Windjammer Communications, LLC
- Industry: Telecommunications
- Founded: 2008
- Headquarters: Marshall, Missouri, United States
- Products: Cable television HDTV Digital phone Broadband
- Website: http://www.windjammercable.com

= Windjammer Communications =

American cable company

Windjammer Cable is a small cable company formed by the sale of 25 systems that served 80,000 customers in rural areas that Time Warner Cable acquired from the bankrupt Adelphia.

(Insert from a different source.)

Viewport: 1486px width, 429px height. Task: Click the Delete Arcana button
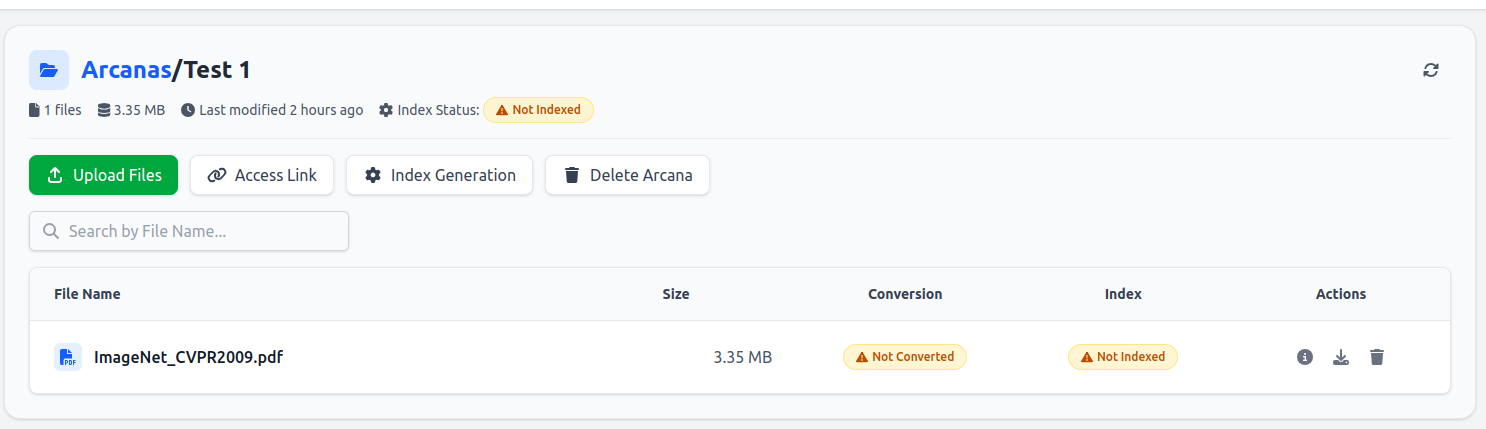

Windjammer was created specifically for this deal and consisted of Boston private-equity concern MAST Capital Management and Jupiter, Fla.-based small cable operator Communications Construction Services (CCS).

Although it acquired some systems, such as all but two West Virginia systems, Subscribers received a letter on January 24, 2009 stated that they will terminate service on February 17, 2009; the original date of the digital transition in the United States.

It was reported in 2010 that CCS left the partnership and the number of cable systems was reduced to 15 core markets.

In August 2011, Windjammer divested cable systems in Fort Benning, GA; Fort Payne, AL; and Cullman, AL to Charter.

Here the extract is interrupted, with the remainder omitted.